Principal Investigators:

James Landay, Michael Bernstein, and Fei-Fei Li

TRI Liaison:

Project Summary

We pursue an “engagement learning” data labeling approach that learns to trade off what an AI needs (the knowledge value of a label to the AI model) against what people want to engage with (the engagement value of the label in the current situation). We explore this strategy using an in-car conversational agent, aiming to engage potentially millions of drivers and passengers to generate a massive labeled dataset. We see parent-child and family-based interactions around knowledge sharing and conceptual learning as a natural fit with commonsense annotation tasks that adults alone typically find mundane. Scaffolding these everyday and intrinsically motivated activities, our proposed deep reinforcement learning agent can assemble both informative labeled datasets to train AI systems while delivering positive in-car experiences to people.

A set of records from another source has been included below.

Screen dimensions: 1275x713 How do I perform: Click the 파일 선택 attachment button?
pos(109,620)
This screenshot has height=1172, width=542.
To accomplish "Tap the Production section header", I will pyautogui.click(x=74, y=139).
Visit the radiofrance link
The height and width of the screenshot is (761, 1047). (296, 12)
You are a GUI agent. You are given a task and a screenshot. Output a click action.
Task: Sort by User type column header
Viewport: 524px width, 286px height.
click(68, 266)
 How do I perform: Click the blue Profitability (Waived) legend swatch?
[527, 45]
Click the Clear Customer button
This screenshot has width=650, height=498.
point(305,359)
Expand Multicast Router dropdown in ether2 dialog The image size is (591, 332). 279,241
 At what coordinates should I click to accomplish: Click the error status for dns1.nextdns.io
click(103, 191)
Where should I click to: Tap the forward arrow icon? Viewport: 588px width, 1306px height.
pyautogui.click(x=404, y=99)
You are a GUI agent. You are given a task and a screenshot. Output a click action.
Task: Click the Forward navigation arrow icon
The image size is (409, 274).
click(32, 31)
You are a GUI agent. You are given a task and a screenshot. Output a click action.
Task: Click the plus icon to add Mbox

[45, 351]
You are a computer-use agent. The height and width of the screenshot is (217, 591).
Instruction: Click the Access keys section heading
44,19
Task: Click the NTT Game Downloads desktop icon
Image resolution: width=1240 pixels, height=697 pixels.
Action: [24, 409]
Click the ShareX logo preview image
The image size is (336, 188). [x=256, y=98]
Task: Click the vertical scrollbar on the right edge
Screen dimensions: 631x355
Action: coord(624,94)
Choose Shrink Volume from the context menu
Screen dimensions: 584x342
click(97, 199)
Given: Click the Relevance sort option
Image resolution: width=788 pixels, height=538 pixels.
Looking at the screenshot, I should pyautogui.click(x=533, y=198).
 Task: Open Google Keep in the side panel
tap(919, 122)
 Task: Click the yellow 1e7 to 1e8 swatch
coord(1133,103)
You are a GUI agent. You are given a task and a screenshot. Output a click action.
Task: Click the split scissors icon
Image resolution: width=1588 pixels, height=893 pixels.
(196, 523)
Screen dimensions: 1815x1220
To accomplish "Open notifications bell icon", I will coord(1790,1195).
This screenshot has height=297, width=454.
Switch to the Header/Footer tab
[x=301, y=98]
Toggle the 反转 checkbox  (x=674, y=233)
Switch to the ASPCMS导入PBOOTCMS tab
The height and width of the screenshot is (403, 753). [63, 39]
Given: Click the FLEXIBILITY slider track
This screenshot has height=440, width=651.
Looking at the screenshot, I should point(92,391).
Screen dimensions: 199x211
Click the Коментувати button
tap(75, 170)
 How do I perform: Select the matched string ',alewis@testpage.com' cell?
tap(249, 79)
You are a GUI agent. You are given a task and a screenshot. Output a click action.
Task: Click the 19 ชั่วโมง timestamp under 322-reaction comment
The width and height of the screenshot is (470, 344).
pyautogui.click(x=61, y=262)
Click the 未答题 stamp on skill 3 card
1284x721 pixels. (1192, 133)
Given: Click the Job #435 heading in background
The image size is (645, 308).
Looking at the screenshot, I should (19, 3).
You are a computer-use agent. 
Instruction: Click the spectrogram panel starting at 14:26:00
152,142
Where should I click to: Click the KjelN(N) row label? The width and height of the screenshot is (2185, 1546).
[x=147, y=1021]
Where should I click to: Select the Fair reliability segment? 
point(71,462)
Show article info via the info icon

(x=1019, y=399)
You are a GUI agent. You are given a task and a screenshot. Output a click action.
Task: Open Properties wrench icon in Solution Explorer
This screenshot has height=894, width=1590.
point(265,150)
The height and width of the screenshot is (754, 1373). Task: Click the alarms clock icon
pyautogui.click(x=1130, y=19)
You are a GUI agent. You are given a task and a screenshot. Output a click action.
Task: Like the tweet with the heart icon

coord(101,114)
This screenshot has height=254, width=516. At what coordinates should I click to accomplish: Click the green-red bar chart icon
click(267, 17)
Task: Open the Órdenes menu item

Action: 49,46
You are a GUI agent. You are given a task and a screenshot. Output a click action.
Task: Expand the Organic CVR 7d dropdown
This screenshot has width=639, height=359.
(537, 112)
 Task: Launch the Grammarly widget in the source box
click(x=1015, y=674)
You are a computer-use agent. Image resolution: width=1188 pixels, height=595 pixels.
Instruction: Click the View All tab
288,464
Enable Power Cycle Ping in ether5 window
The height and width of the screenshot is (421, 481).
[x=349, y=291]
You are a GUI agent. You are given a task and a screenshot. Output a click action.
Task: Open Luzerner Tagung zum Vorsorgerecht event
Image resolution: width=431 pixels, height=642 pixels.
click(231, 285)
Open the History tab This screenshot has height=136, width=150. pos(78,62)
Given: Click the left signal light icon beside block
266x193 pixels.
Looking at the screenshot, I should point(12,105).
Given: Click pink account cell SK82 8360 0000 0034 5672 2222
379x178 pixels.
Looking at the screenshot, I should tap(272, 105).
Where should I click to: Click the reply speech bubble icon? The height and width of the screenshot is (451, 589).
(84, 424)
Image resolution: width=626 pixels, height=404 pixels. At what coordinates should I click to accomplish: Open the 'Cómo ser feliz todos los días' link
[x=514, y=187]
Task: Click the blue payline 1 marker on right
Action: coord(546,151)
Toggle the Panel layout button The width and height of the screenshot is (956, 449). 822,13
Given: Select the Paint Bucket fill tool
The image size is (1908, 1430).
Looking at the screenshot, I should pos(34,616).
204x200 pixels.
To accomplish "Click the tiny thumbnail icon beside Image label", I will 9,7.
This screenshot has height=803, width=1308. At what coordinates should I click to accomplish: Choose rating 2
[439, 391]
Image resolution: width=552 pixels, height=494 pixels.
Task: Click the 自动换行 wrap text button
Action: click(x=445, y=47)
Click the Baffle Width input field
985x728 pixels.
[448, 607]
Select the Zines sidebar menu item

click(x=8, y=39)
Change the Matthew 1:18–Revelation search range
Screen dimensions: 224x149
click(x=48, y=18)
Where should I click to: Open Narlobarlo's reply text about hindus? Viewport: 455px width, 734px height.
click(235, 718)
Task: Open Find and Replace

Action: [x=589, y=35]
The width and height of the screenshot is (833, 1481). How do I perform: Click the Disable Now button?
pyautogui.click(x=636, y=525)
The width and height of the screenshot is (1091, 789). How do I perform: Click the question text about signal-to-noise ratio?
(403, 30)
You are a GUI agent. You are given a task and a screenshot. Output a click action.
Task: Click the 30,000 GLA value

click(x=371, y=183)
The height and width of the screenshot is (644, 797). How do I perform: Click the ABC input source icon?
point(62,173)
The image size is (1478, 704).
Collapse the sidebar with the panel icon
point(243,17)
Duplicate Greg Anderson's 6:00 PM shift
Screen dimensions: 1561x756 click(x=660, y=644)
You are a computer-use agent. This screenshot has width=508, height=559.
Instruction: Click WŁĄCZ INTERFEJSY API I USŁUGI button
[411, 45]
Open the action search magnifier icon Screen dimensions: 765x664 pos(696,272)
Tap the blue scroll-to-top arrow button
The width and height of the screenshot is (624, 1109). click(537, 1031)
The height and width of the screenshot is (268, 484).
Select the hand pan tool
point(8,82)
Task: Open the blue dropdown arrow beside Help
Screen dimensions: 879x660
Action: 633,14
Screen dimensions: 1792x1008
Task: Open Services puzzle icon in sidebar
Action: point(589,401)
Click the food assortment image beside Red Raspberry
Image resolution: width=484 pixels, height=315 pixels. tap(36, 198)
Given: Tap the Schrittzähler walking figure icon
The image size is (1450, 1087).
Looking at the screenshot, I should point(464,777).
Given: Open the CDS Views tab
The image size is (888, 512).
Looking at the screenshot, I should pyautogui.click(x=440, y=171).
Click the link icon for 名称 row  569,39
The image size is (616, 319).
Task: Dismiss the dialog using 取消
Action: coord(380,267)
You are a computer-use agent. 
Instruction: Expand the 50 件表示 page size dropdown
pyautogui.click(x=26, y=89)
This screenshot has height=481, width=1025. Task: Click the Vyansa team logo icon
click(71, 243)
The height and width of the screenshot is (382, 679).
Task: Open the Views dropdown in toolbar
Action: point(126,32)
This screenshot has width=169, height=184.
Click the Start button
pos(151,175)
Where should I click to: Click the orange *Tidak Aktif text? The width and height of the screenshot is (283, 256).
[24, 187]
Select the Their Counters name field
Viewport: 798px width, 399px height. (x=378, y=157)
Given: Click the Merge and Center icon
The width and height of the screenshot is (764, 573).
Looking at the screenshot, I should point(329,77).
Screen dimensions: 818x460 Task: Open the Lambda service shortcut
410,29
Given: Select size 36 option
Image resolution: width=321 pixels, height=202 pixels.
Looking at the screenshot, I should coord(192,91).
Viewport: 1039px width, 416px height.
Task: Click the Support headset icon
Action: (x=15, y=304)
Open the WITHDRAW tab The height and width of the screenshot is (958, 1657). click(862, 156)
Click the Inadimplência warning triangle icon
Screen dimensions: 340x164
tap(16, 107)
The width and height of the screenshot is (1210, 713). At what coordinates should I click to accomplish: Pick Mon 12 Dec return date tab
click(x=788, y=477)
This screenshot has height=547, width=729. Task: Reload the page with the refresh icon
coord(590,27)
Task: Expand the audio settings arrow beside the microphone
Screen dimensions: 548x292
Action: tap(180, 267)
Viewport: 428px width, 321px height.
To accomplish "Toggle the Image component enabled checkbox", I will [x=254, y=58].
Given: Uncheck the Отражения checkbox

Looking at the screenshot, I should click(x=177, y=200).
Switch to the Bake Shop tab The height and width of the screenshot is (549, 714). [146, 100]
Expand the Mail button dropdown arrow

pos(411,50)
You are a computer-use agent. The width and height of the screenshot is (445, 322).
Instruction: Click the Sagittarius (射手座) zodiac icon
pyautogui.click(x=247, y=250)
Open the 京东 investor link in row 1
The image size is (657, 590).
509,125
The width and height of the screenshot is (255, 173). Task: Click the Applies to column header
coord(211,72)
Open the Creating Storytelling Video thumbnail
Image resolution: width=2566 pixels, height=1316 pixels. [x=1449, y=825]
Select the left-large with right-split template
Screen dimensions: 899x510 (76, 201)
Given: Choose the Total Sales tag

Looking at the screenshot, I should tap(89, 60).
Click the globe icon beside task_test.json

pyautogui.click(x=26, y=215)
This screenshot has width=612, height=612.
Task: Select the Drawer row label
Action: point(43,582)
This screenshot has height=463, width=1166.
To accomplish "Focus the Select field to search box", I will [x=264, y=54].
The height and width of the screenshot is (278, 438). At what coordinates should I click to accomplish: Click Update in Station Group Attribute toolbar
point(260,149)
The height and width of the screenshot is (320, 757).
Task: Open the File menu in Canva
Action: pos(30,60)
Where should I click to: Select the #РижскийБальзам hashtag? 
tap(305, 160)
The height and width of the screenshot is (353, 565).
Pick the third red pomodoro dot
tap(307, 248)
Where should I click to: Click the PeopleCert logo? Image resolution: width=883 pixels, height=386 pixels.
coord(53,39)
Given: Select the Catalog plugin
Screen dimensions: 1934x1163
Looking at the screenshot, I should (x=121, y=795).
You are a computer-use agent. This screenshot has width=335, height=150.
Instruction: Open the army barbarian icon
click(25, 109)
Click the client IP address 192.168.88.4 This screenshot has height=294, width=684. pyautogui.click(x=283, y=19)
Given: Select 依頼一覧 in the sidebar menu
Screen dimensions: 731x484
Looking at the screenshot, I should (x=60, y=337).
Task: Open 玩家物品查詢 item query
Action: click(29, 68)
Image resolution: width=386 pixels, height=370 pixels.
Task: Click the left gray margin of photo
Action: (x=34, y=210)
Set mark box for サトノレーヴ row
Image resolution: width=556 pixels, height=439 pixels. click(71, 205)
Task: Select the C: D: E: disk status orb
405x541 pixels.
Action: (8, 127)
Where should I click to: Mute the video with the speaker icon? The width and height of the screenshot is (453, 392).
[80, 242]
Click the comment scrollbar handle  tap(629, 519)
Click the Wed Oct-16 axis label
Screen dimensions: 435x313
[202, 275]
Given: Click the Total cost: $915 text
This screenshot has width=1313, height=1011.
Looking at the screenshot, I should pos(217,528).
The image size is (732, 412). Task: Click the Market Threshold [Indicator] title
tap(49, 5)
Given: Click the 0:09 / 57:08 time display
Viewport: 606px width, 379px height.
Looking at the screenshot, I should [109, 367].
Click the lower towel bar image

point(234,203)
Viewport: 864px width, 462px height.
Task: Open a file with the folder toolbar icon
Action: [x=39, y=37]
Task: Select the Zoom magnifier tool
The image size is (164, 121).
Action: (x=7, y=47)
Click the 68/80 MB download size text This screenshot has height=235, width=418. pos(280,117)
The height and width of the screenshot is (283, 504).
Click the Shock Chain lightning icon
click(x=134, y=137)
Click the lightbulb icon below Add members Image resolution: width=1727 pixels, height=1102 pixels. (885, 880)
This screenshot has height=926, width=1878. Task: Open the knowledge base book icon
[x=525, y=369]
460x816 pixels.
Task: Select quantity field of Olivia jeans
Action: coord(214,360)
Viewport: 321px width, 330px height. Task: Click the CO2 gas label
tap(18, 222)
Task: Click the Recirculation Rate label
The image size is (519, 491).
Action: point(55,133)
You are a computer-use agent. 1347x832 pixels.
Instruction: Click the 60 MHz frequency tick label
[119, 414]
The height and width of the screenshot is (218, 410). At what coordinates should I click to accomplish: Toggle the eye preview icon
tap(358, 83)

We tackle Machine Learning, NLP, and Human-Computer Interaction challenges to create a continually growing knowledge base about the visual world, including naturalistic driving environments.

Research Goals

Assembling a massive, high quality commonsense knowledge base.
Developing deep reinforcement learning agents for harvesting this data.
Examining novel design opportunities for family-based car experiences.